• _Problem to work on_
Return an exact copy of the entries, skipping any picture you find.

*** Stored data ***

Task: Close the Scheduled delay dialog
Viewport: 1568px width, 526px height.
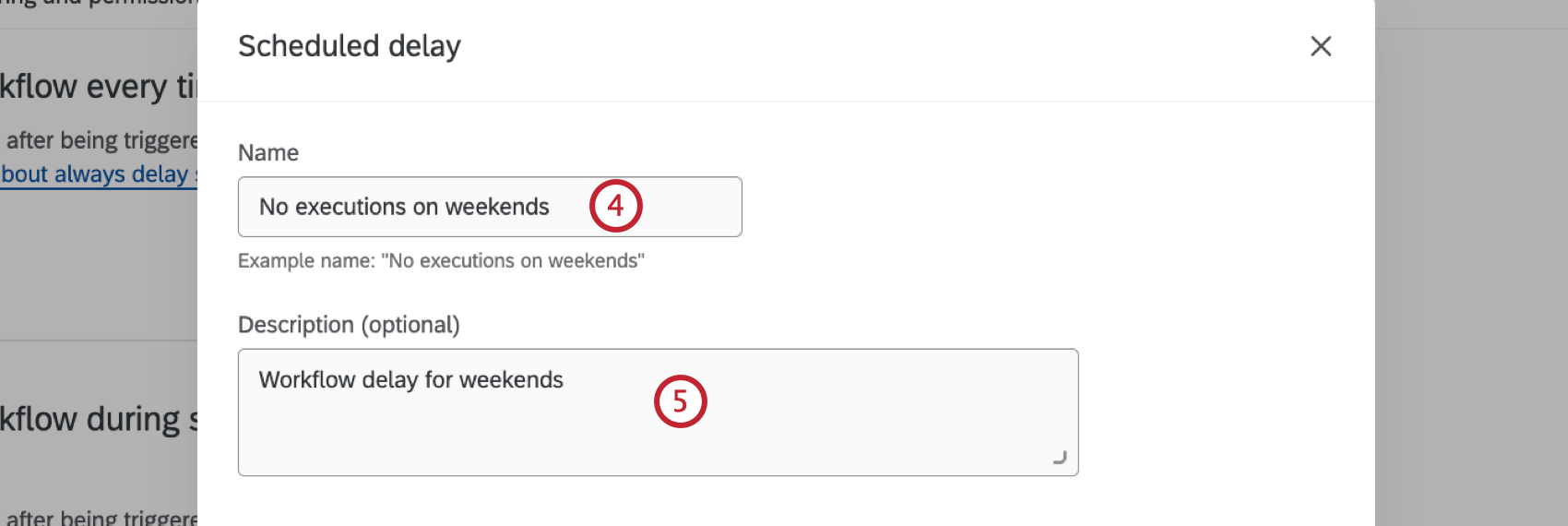Action: coord(1321,46)
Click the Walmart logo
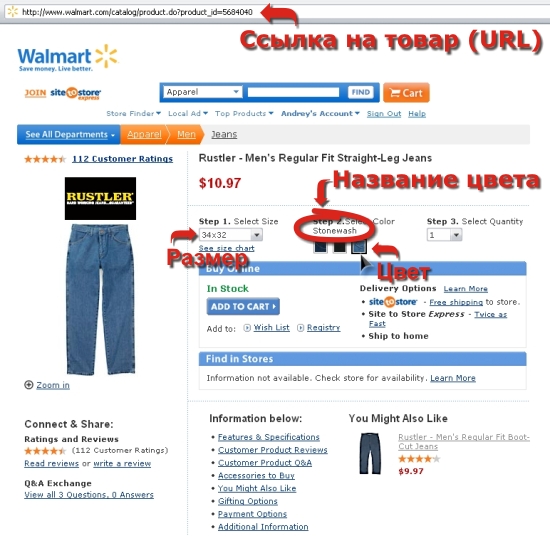This screenshot has height=536, width=550. 68,58
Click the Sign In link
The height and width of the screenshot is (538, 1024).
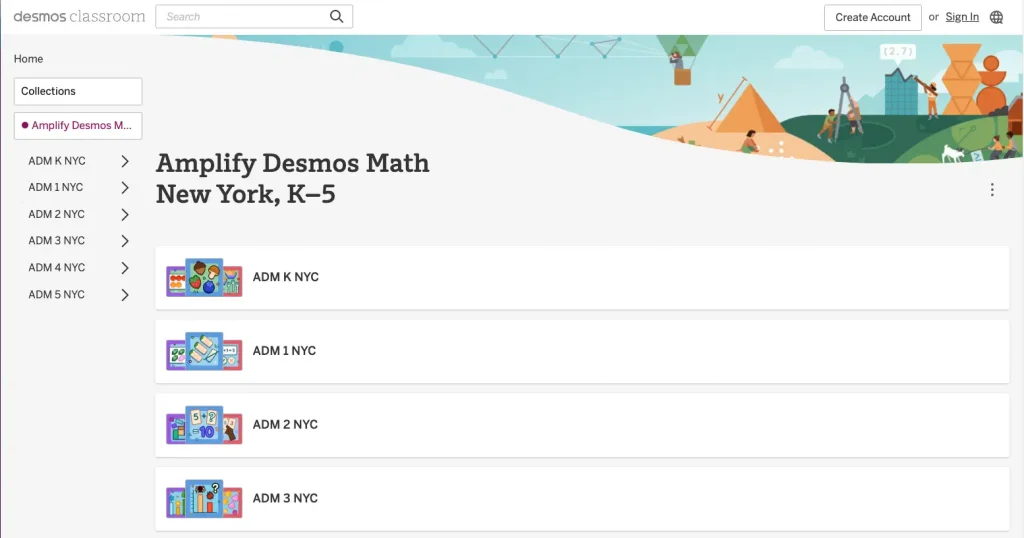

*** End of Stored data ***

• _Answer_
Task: Close the Scheduled delay dialog
Viewport: 1568px width, 526px height.
Action: coord(1321,46)
Click the Walmart logo
This screenshot has height=536, width=550. 68,58
Click the Sign In link
The height and width of the screenshot is (538, 1024).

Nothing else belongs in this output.